Подобный вопрос, вставший перед людьми, которые могли в любой момент погибнуть, вопрос о смысле самопожертвования, парализовал их волю. Невозможно воевать, держаться под артиллерийским огнем в окопах, не размышляя, не думая о цели самопожертвования или, лучше сказать, не вдохновляясь несокрушимой, почти автоматической верой в важность и необходимость самопожертвования ради понятной цели, не подлежащей дальнейшему обсуждению. Когда враг обязуется прекратить огонь, слишком поздно думать о военных целях, изобретать «военную идеологию».
Ни одна армия не способна противиться такому искушению без очень серьезных для себя последствий. Все, что развалило армию, — преследование офицеров, бунты, большевизация многих подразделений, бесконечные разглагольствования, — было просто болезненным проявлением смертельной борьбы за жизнь, которая обуяла солдатские души. Они вдруг отыскали моральное оправдание человеческой слабости, инстинктивного, почти неудержимого желания бежать подальше из мерзких и жутких окопов. Для восстановления боеспособности армии предстояло заново преодолеть животный инстинкт самосохранения, услышать новый неумолимый военный призыв, наделяющий человека способностью без содрогания смотреть смерти в лицо.

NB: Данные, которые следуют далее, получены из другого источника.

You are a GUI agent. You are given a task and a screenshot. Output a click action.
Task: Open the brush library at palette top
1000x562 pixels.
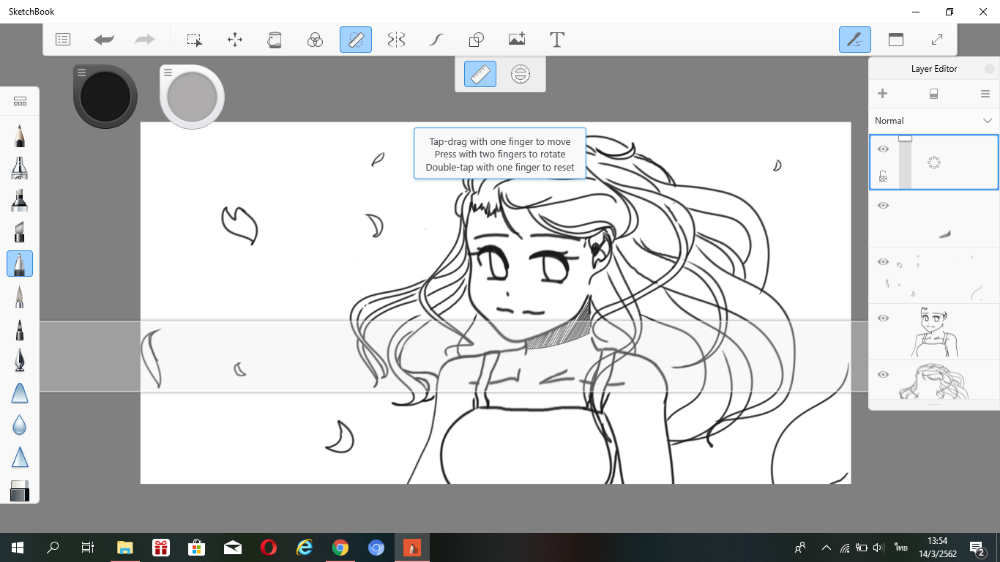pyautogui.click(x=20, y=101)
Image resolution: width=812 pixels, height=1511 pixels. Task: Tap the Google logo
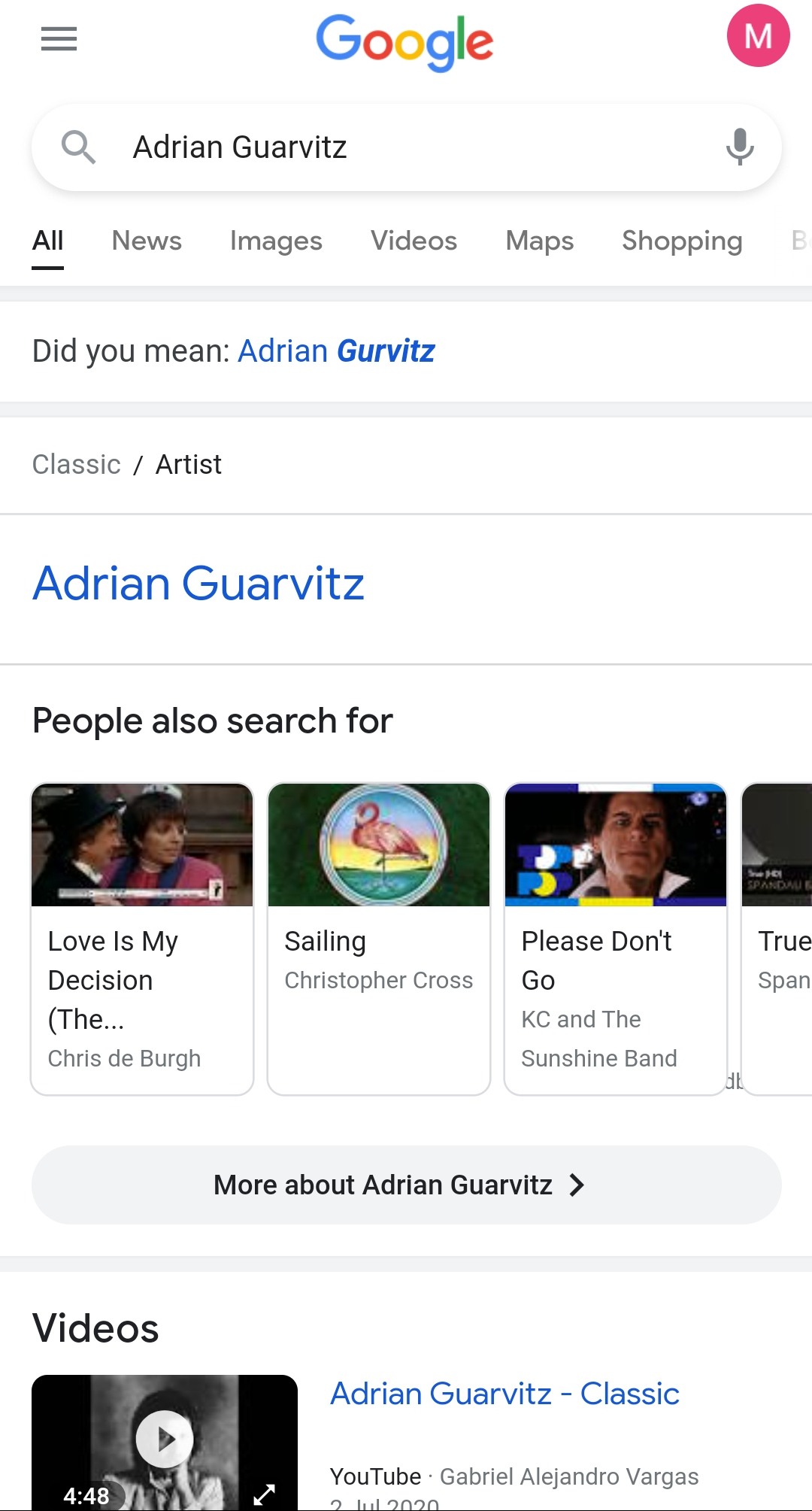[x=404, y=42]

Для спасения жизни страны надо было внушить армии готовность к смерти.
«Вперед, в бой за свободу! Я вас зову не на пир, а на смерть!» — с такими словами я обратился к съезду в Каменец-Подольском, повторяя их всем войскам на линии фронта.
Ленин призывал, напротив, к социальной революции, требовал не умирать за других, а уничтожать других — классовых врагов на внутреннем фронте! Была в этом лозунге страшная сила, ибо он заранее оправдывал инстинктивный страх смерти, который прячется в глубине души каждого, даже храбрейшего человека. В ход пошли аргументы, безотказно действовавшие на распоясавшуюся, необученную, эгоистичную армию.

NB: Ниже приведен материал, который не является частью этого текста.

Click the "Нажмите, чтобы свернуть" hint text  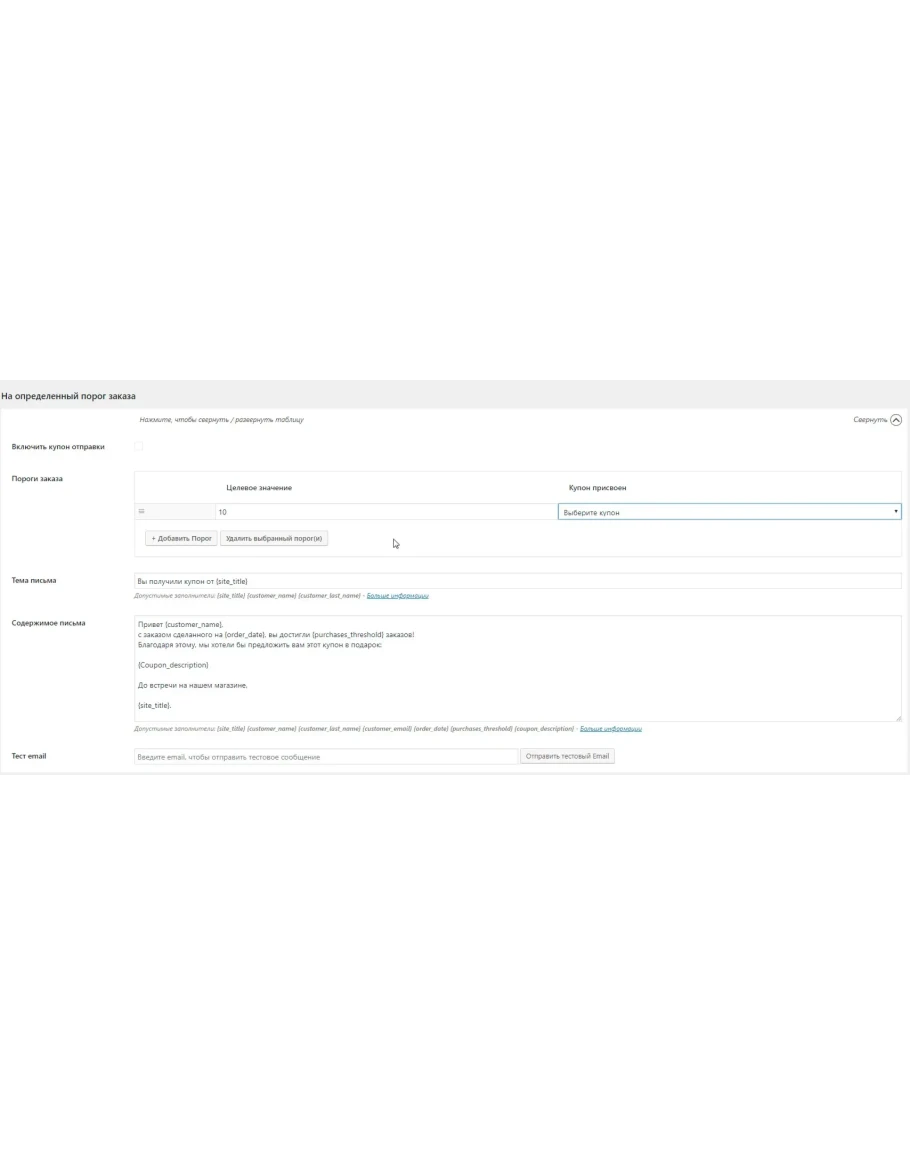pos(221,420)
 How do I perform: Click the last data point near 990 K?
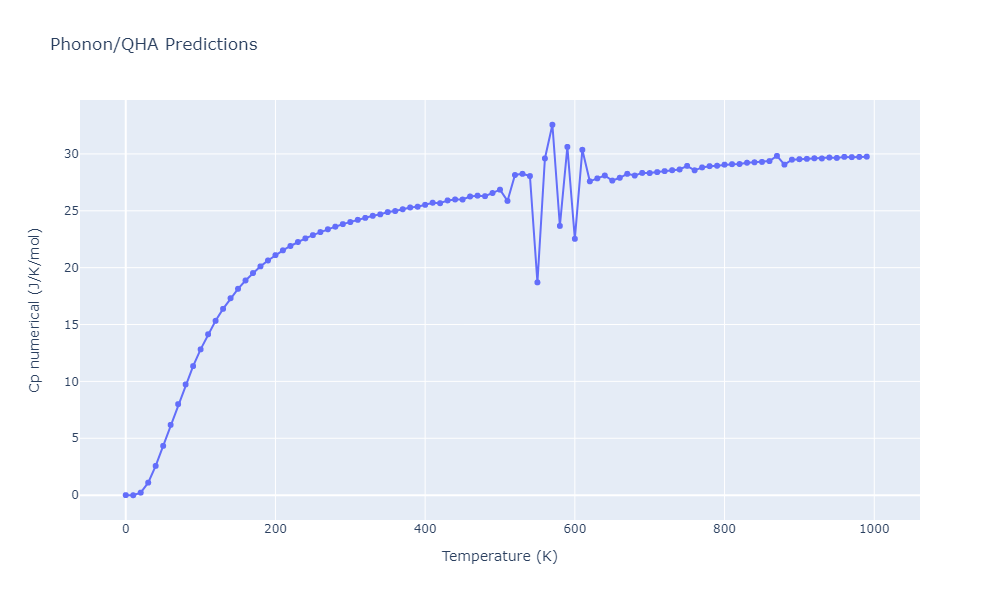[x=866, y=157]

Поэтому нечего удивляться, что после многомесячных отчаянных боев наиболее темные невежественные массы в конце концов предпочли преступление и разбой, поддавшись подрывной контрреволюционной большевистской пропаганде. Поэтому же поистине примечателен прилив патриотизма и самоотверженности в действующей армии летом 1917 года.
Германский Генеральный штаб своевременно заметил происходившие на русском фронте перемены. С момента моего назначения военным министром немцы прекратили переброску войск с востока на запад. К концу мая германские силы передвигались и сосредотачивались в обратном направлении.
В сопровождении нескольких офицеров мы с генералом Брусиловым совершили автомобильную инспекционную поездку, желая осмотреть войска, которым приблизительно через месяц предстояло идти в наступление. За два-три дня побывали на десятках позиций.
Инспекция проводилась всегда одинаково: мы обходили строй, выходили в центр, поднимались на импровизированную трибуну, которую по команде плотно окружали тысячи солдат. Первыми получали слово командиры, потом комитетские делегаты, затем наступал мой черед. Я видел, как оживляются недовольные, неуверенные, растерянные солдаты, измученные душой и телом. Казалось, перед серой толпой разгорается новая жизнь, вселяя в нее почти опьяняющий энтузиазм. Иногда было трудно пробиться сквозь приветствующих меня солдат к машине, чтобы дальше осматривать части.